As above, custom policies are allowed. The policy to execute is defined by the Node.Auth.AccessPolicyPath config variable. For non-namespaced APIs, such as node APIs, the policy may make a blanket decision simply using whether the user has an authorization token or not, or may choose to make a decision depending on the type of authorization. For namespaced APIs, such as job APIs, the policy should examine the namespaces in the JWT token and respond accordingly.

The authz server will return a 403 Forbidden error if the user is not allowed to carry out the requested action. It will also return a 401 Unauthorized error if the token the user passed is not valid for any future request. In the latter case, the user agent should discard the token and execute the above flow again to get a new one.

Future work

There are a number of roadmap items that will enhance the auth system:

Authn/z in the Web UI

The Web UI currently does not have any authn/z capability, and so can only work with the default Bacalhau configuration which does not limit unauthenticated users from querying read-only API endpoints.

To upgrade the Web UI to work in authenticated cases, it will be necessary to implement the algorithms noted above. In short:

  1. The Web UI will need to query the auth API endpoint for available authn methods.
  2. It should then pick an appropriate authn method, either by asking the user, choosing based on known available data (e.g. existing presence of a private key), or by picking the only available option.
  3. It should then run the authn flow for that type:
    • For challenge types, it will need a private key.

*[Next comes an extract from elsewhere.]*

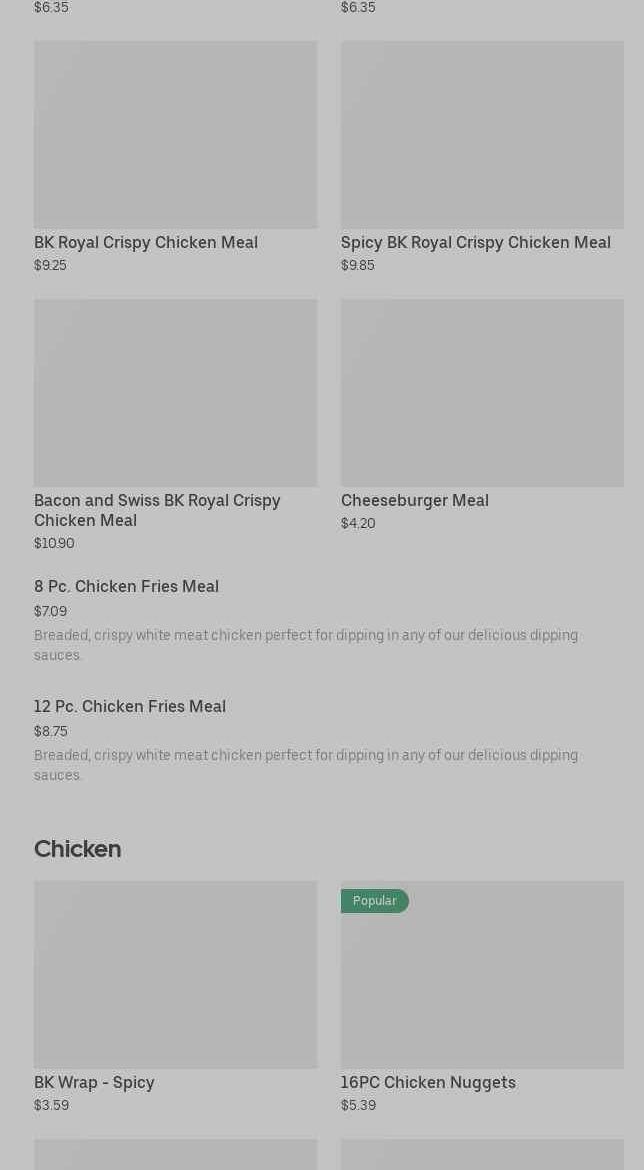This screenshot has height=1170, width=644.
Task: Click the Spicy BK Royal Crispy Chicken Meal name
Action: [x=475, y=242]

It should probably generate and store one persistently rather than asking the user to upload theirs.
    • For ask types, it will need to parse the input JSON Schema and present a web form to collect the necessary authn credentials.
  4. Once it has successfully authenticated, it should persistently store the access token and add it to all subsequent API requests.

Addition of an external authentication type

This type will power future OAuth2/OIDC authentication. The principle is that:

  1. The type will specify a remote endpoint to redirect the user to. The CLI will open a browser to this endpoint (or otherwise advise the user to do this) and the Web UI will just issue a redirect to this endpoint.

  2. The user completes authentication at the remote service and is then redirected back to a supplied endpoint with valid credentials.

    The CLI may need to run a temporary web server to receive the redirect (this is how CLI tools like gcloud currently handle the OIDC flow). The Web UI will need to specify a redirect that it can subsequently decode credentials for.

    Also specified in the authentication method data will be any query parameters that the CLI/WebUI needs to populate with the redirect path. E.g. the specific OIDC scheme might specify the return location as a ?redirect url query parameter, and the authentication type should specify the name of this parameter.

  3. There doesn't need to be an optional step where the user exchanges the identity token they received from the remote auth server for a Bacalhau auth token. Instead, the system could just use the returned credential directly.

    However, this may be a beneficial step for mapping OIDC credentials into e.g. a JWT that specifies available namespaces. So there should probably be a step where the token received from the OIDC flow is passed to the authn method endpoint, and a policy has the chance to return a different token. In the basic case, it can check the validity of the token and return it unchanged.

  4. The returned credential will be a JWT or similar access token. The user agent should use this credential to query the API as above. The authz policy should be configured to recognize these access tokens and apply authz control based on their content, as for the other methods.